== THE REQUEST ==
Rewrite all the lines of the listing below, requests included, shifting every coordinate in the answers by adding 134 to each number. Leave the pictures out.

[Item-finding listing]
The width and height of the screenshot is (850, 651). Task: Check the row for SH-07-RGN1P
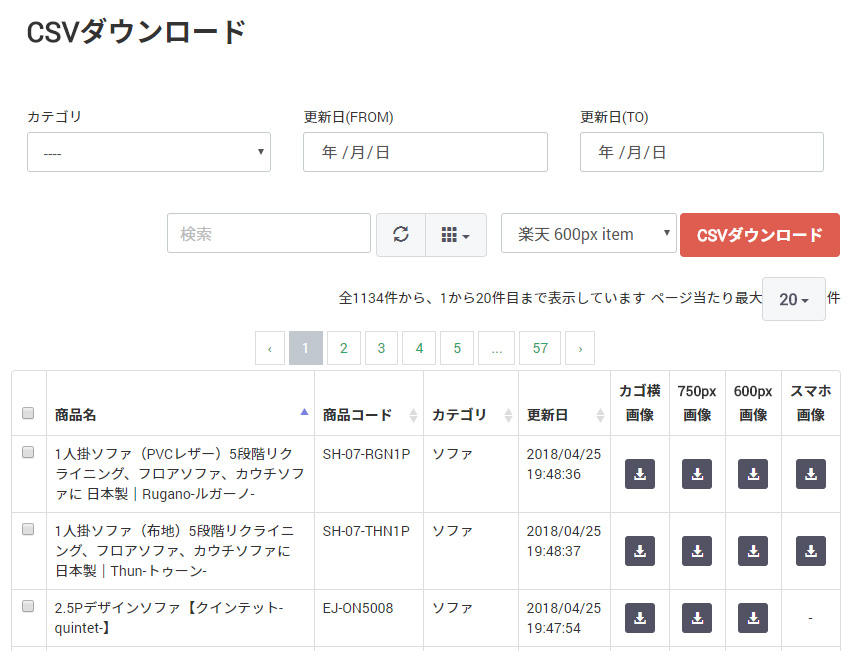(28, 452)
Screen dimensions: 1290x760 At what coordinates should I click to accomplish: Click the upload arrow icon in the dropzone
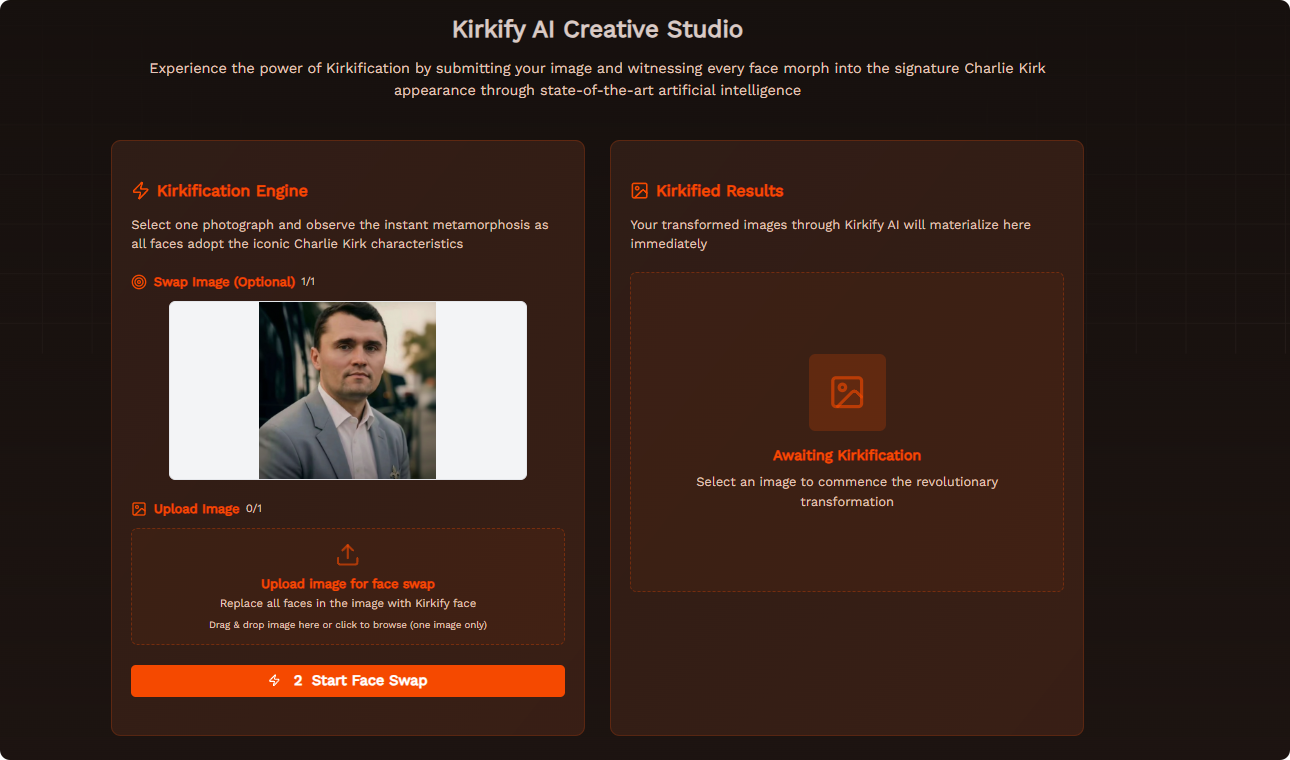pos(347,555)
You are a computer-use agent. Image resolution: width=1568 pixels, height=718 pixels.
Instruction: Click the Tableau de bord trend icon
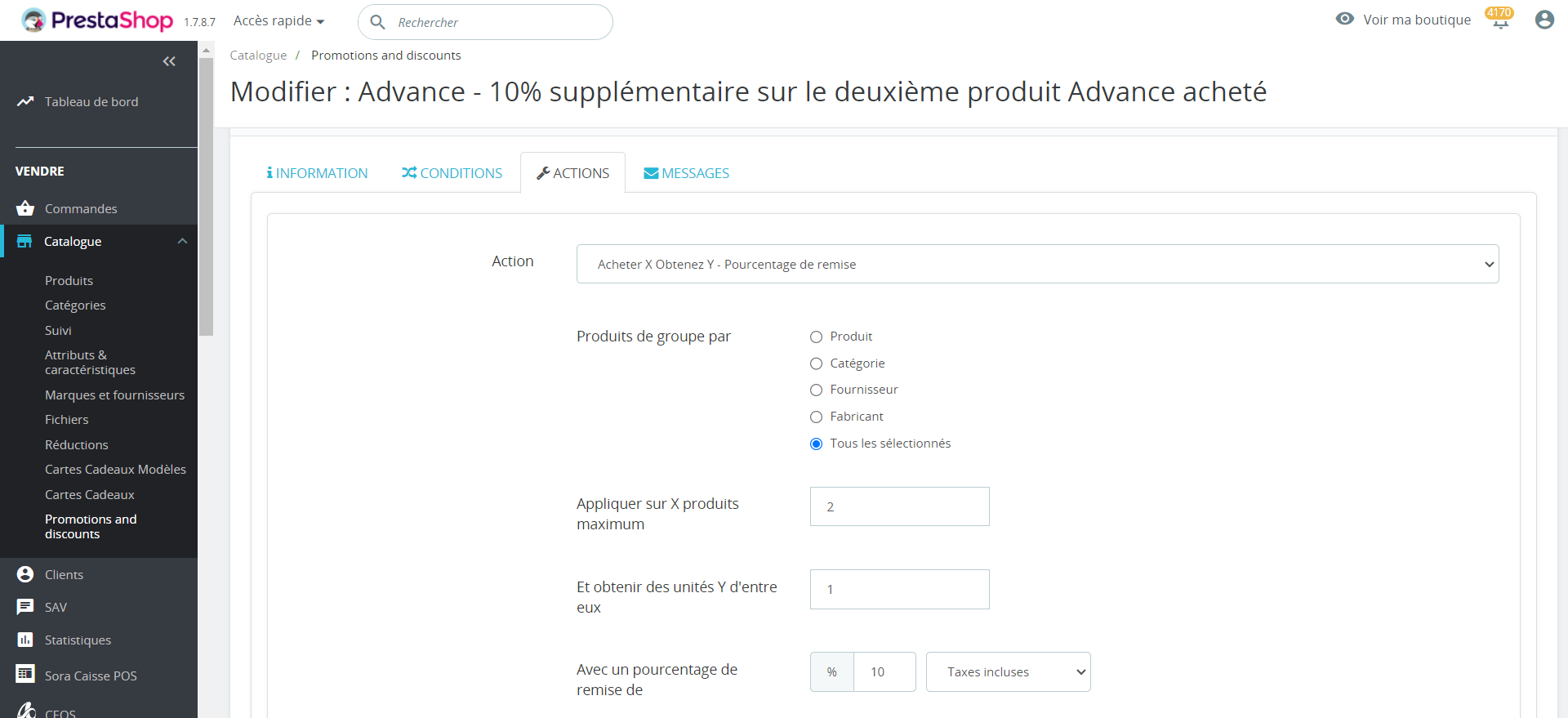point(25,101)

== EXERCISE OUTPUT ==
The width and height of the screenshot is (850, 651). Task: Check the row for SH-07-RGN1P
(162, 586)
Screen dimensions: 1290x760 At what coordinates should I click to accomplish: Click the upload arrow icon in the dropzone
pos(481,689)
You are a computer-use agent. Image resolution: width=1568 pixels, height=718 pixels.
Instruction: Click the Tableau de bord trend icon
point(159,235)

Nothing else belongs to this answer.